• [SELECTED EXTRACT]
==============================

Having served as an infantry officer in four emergencies - in the British Army in the former Malaya, in Borneo and in Ulster - and in Aden and Radfan in the Federal Regular Army (an Arab force with a few officers seconded from the British Army), may I comment on Dr Ronnie Gallagher's letter (The Herald, October 9)?
Afghanistan has a problem that still exists in what is now Yemen - agriculture that depends on a crop of which western and other countries disapprove. There, the only crop that would grow and sell well was a mild alkaloid narcotic known locally as qat (Catha edulis). Although not illegal, this plant had a debilitating effect on the health and household budgets of the many addicts. British Colonial Office district officers upcountry tried crop substitution. Some sceptical qat producers planted and harvested carrots, cabbages, etc, which, when they reached the Aden market, went unsold because of their poor quality. That set back local modern agricultural production by at least a generation.
To seek, throughout Afghanistan, to get the people to abandon poppy production in favour of locally unknown and untested substitute crops for which there is no local demand or adequate marketing outlet is a policy that only outsiders would favour. Only a proper balance between military operations and civil development along the lines advocated by the Senlis Council with its Poppies for Medicine programme has any chance of success in resolving Afghanistan's problems. Alliance air strikes are part of the problem: targeting errors are inevitable: killing and injuring civilians does not win hearts and minds.
Narcotics and insurgency are intertwined and inseparable challenges. The forced eradication of poppy crops is fuelling support for the Taliban and the insurgency, thereby compromising international troops' safety; forced eradication and poppy crop substitution programmes are failing Afghanistan's farming communities, depriving them of the resources and assets necessary to phase out illegal poppy cultivation. A careful reassessment of counter-narcotics strategies in Afghanistan is necessary to address the country's illegal poppy production.
"If these foreigners really care about the people of Afghanistan, then why do they destroy our crops; why do they deprive us of the only source of our livelihood, without providing us with any alternative? Is this fair?" These are the words of a local leader in the Kama District, Nangarhar Province, speaking in May 2006 and quoted on The Senlis Council website.
The Senlis Council, a prestigious international think tank with offices in Kandahar, Kabul, Brussels, Paris, London, Ottawa, Rio de Janeiro and field research programmes in many developing countries, is committed to implementing change at all policy levels, by bridging the gap between people and security, public health and drug control. Any policy maker or other commentator who has not studied Afghanistan through the eyes of the Senlis Council is no friend of Afghanistan.

==============================

• [GIVEN DATA]

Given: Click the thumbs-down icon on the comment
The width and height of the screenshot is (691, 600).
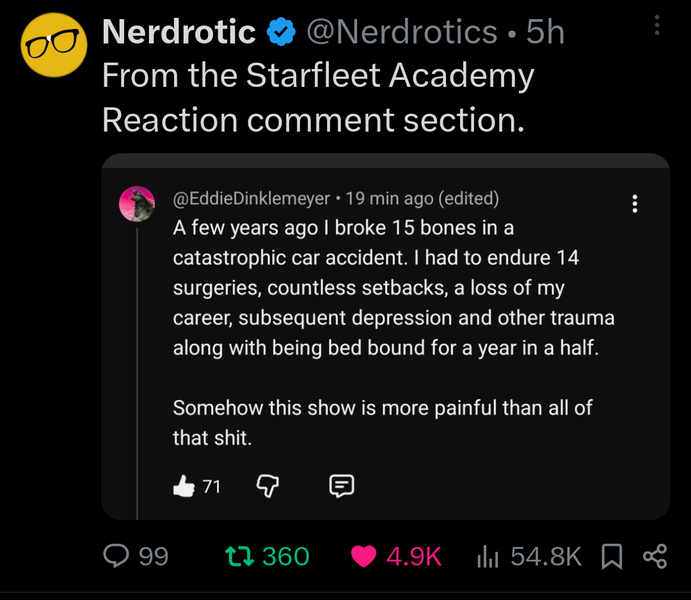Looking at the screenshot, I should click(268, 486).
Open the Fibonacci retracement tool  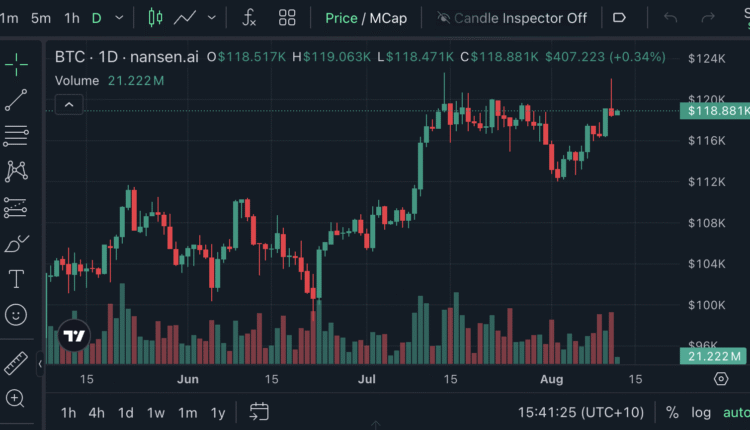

==============================

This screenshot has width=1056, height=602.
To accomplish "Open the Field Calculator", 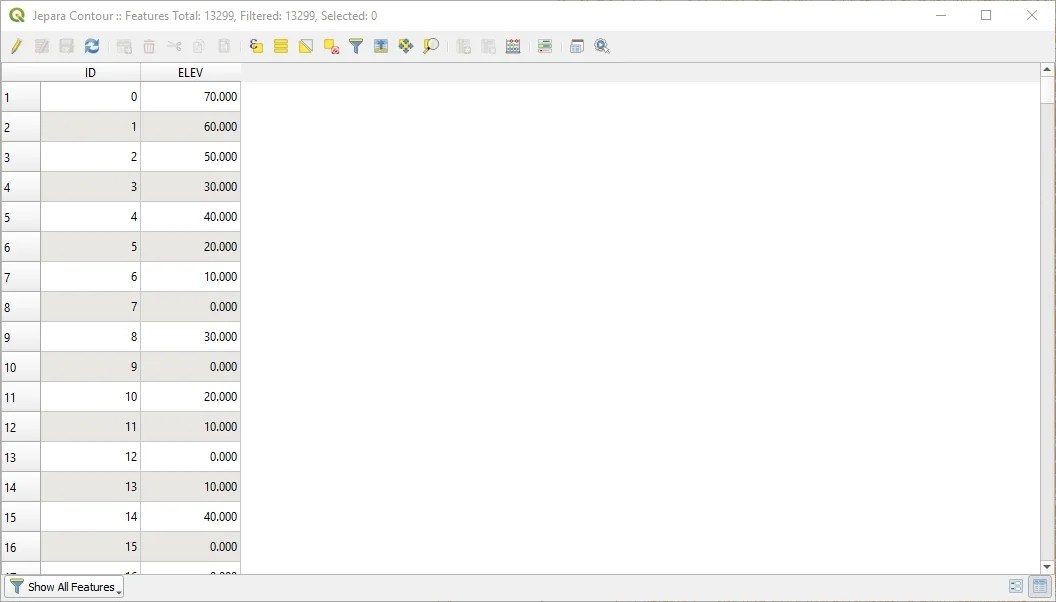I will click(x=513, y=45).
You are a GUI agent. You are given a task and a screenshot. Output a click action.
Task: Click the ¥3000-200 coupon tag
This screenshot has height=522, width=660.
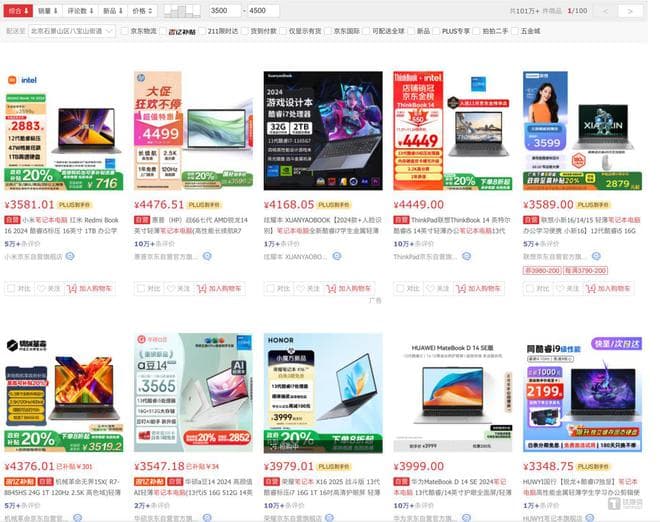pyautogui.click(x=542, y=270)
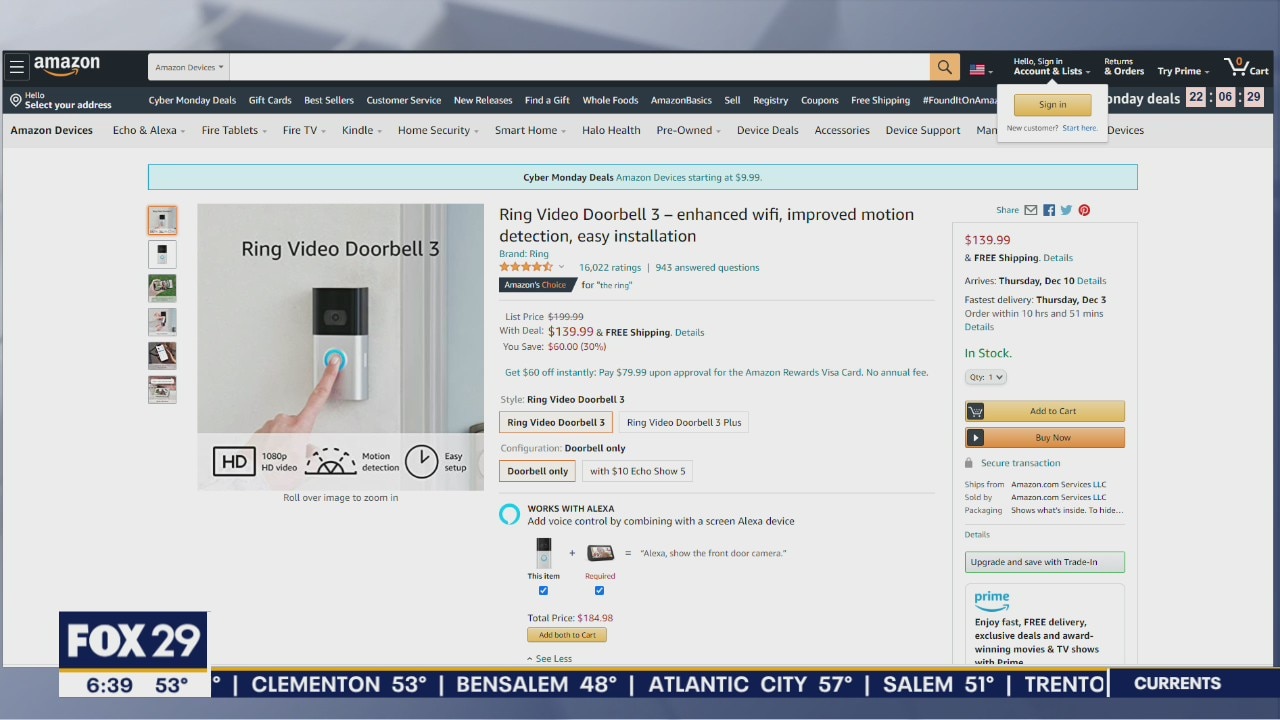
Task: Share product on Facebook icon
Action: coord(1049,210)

==============================

• [WORK ORDER A]
Please give again the passage of the letter on Afghan poppy policy, starting at "To seek, throughout" and ending at "hearts and minds.".
• [WORK ORDER B]
Decide whether each statement agrees with the letter on Afghan poppy policy. Answer yes or no, and quote the words that settle it. (i) The writer served in the Federal Regular Army in Aden and Radfan. (ii) Qat was illegal in what is now Yemen. (iii) The Senlis Council has an office in Kandahar.
• [WORK ORDER C]
List every city where the letter on Afghan poppy policy says the Senlis Council has offices.
None of the entries are needed for this.

• [YOUR RESPONSE A]
To seek, throughout Afghanistan, to get the people to abandon poppy production in favour of locally unknown and untested substitute crops for which there is no local demand or adequate marketing outlet is a policy that only outsiders would favour. Only a proper balance between military operations and civil development along the lines advocated by the Senlis Council with its Poppies for Medicine programme has any chance of success in resolving Afghanistan's problems. Alliance air strikes are part of the problem: targeting errors are inevitable: killing and injuring civilians does not win hearts and minds.

• [YOUR RESPONSE B]
(i) Yes: "in Aden and Radfan in the Federal Regular Army"
(ii) No: "Although not illegal, this plant had a debilitating effect"
(iii) Yes: "with offices in Kandahar, Kabul, Brussels, Paris, London, Ottawa, Rio de Janeiro"

• [YOUR RESPONSE C]
Kandahar, Kabul, Brussels, Paris, London, Ottawa, Rio de Janeiro